Now president of Wrightwood Furniture in Chicago, Mr. Cohen worked for his family's furniture company, Douglas Furniture, until they sold the business in 2000. Wrightwood, a joint father–son effort, does things somewhat differently than many retailers. "Many businesses today like to say they manage their logistics," he says. "At Wrightwood we control the logistics."

He saw that customers wanted high-quality pieces for their homes that would express their individuality and stand the test of time—but not at exorbitant cost. To offer unique items more reasonably, they've cut out the middlemen and ship direct from factory to store. Removing warehousing, distribution, and all that extra trucking means they can pass those savings on to their customers without sacrificing quality.

"Furniture is purchased for the long run. Some of the things we design and produce are generational, which means you could buy it and keep it 25 years, and then pass it down to your children," Mr. Cohen says. "It should last that long."
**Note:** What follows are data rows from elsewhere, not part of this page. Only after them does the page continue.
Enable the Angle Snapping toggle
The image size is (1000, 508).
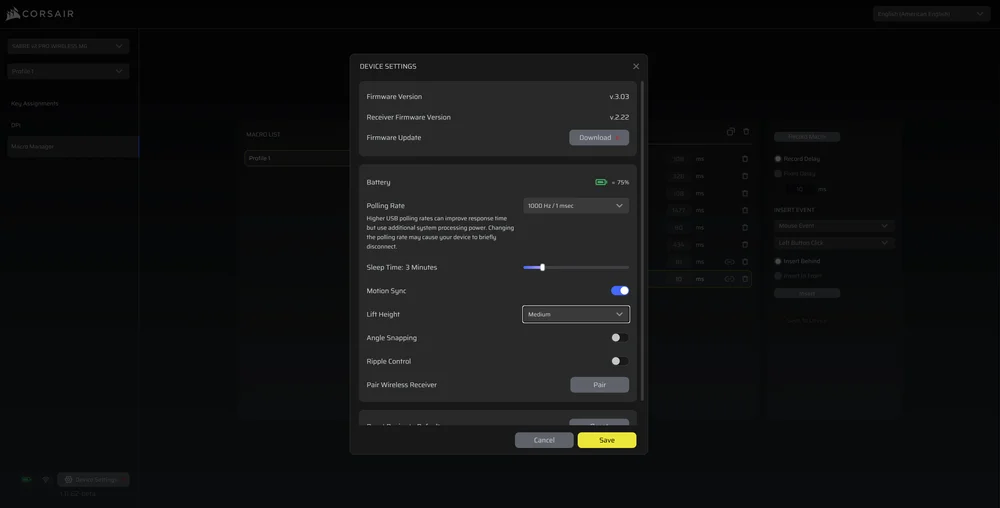[620, 338]
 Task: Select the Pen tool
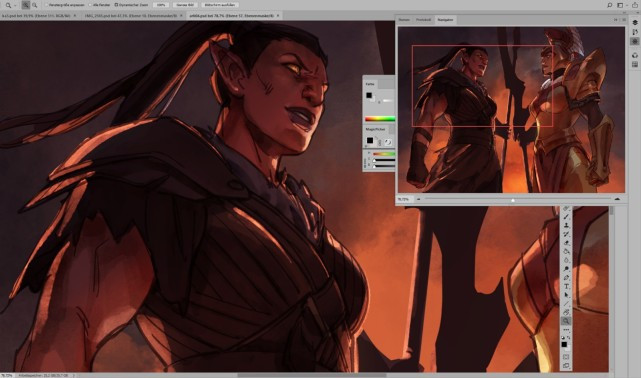(566, 277)
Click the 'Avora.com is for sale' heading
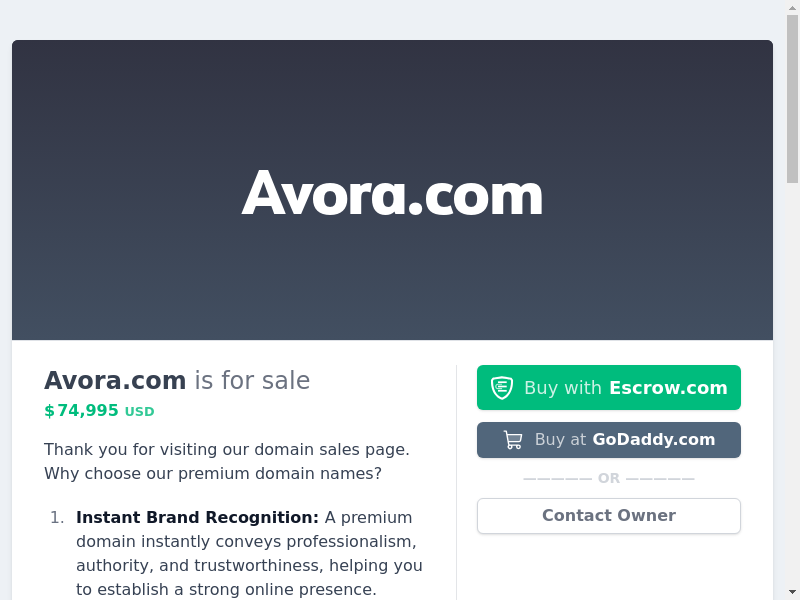 [177, 381]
Over the decades, he's seen many trends come and go. He's noticed a resurgence of the mid-century modern look, industrial (think: Restoration Hardware), and modern furniture (think: CB2)

His own home—a lot of antique pieces, some traditional, and some industrial—is in the "eclectic" style, according to his wife Carol Bergman Cohen,'63, whom he met in study hall at Lab when he was a U-High senior. "That was the best thing that happened to me. We've been married 51 years," he says.

In 1994, Mr. Cohen was honored with the City of Hope's Spirit of Life Award, in recognition of his philanthropy and community work. He serves on the Board of Jewish Community Centers and is co-chair (along with his wife) of the United States Holocaust Memorial Museum Midwestern Leadership Council.

Ultimately, he'd simply like to be remembered for being a really good person; or, as he put it, a mensch.